Coach Kharchenkov nutzte den deutlichen Vorsprung im letzten Viertel für einige Rotationen. Das tat dem Spielfluss der DJKler allerdings nicht gut. Die Ordnung ging zeitweise verloren und man ließ die Gäste kurzzeitig 9 Punkte herankommen. Da aber nur noch 30 Sekunden zu spielen waren, wurde die Partie nicht wirklich knapp. Am Schluss steht ein recht überzeugender Sieg gegen die Nachbarn aus Milbershofen.   

Beim DJK überzeugten Jurakic (25P, 4DR), Sam Scheurich mit einer sehr guten Partie erzielte 16P (2Dr, 11:8 FW), sowie Bojan Stovanovic (11P) und Sebastian Fiß (10P). Sehr erfreulich auch der Auftritt von Jan Tomaschky (9P,2DR), der anscheinend nun nach langer Rekonvaleszenz zu alter Spielstärke zurück findet.

Bei den Milben konnte Toni Barka überzeugen, mit 15P, 3Dr und 4:4 Fw. Sowie Hillebrecht mit 10P und Martinoni mit 11P.

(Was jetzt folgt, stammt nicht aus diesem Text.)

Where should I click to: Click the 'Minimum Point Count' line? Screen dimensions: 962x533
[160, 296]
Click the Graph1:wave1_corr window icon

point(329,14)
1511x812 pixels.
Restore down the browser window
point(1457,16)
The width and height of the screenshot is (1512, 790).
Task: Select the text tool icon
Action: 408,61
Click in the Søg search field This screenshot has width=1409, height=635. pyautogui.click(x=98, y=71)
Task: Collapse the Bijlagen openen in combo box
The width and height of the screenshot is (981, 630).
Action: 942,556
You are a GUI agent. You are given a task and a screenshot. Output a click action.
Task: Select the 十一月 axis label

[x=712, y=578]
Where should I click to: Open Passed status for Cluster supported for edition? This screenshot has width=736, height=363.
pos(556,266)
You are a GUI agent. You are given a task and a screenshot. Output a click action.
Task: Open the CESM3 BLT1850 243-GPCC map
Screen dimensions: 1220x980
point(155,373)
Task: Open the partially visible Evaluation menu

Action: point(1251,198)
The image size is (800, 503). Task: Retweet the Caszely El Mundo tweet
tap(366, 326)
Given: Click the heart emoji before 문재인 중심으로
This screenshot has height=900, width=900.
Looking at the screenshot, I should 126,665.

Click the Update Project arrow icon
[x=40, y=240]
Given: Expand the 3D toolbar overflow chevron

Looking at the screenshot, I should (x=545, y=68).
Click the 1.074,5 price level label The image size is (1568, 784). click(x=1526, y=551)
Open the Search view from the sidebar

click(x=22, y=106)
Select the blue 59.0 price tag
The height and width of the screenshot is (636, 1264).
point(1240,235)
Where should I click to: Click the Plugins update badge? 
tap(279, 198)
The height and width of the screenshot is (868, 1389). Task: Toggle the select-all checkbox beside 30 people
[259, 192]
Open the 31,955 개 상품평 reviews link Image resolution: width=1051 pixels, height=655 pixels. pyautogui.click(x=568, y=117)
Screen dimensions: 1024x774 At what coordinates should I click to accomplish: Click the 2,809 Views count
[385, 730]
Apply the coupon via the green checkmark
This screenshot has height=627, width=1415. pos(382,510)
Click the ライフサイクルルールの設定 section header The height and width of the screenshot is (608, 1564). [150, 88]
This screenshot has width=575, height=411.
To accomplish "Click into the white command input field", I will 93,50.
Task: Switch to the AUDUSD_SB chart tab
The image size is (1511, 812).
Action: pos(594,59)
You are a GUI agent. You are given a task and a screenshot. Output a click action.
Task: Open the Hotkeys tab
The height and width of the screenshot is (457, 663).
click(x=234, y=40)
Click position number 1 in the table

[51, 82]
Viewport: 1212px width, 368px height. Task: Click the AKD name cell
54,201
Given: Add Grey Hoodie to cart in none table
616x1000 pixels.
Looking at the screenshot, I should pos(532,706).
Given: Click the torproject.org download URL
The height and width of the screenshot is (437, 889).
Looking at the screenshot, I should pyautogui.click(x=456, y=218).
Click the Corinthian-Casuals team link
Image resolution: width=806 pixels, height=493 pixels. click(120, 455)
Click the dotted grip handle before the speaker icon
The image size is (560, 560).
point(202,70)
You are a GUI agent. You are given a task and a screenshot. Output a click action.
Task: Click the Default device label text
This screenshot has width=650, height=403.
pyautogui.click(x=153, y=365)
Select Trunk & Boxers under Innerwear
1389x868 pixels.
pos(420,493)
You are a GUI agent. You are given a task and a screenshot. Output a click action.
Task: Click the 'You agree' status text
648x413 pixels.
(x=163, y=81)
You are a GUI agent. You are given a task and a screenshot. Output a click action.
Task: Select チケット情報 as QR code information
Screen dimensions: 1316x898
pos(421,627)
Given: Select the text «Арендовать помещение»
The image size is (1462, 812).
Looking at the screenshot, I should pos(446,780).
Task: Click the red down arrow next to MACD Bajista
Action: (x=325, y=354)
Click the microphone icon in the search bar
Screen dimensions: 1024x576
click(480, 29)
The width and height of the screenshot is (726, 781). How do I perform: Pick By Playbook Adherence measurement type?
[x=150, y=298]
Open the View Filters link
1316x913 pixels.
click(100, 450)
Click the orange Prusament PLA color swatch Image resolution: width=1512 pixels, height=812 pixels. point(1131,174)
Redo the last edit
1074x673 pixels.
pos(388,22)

OSB Hellenen verlieren das Derby gegen München Basket knapp mit 69:75

Die Heimspielhallen beider Teams liegen nur wenige Kilometer voneinander entfernt. Beide Team standen mit einer 3:1 Bilanz vorne in der Tabelle. Absteiger München Basket will möglichst schnell zurück in die 1. Regionalliga, Aufsteiger OSB Hellenen verfolgt ebenfalls ambitionierte Ziele. Das waren die Vorzeichen für das Münchener Derby. Das Spiel sollte vor allem in Sachen Intensität und Spannung nicht enttäuschen.

Hellenen musste weiterhin auf 2,10 m Center Schmidbauer verzichten. Auch der erfahrene Guard Vasileidis ging angeschlagen in die Partie. Auf Seiten des Heimteams fehlten die Big Guys Arenz und Schuck.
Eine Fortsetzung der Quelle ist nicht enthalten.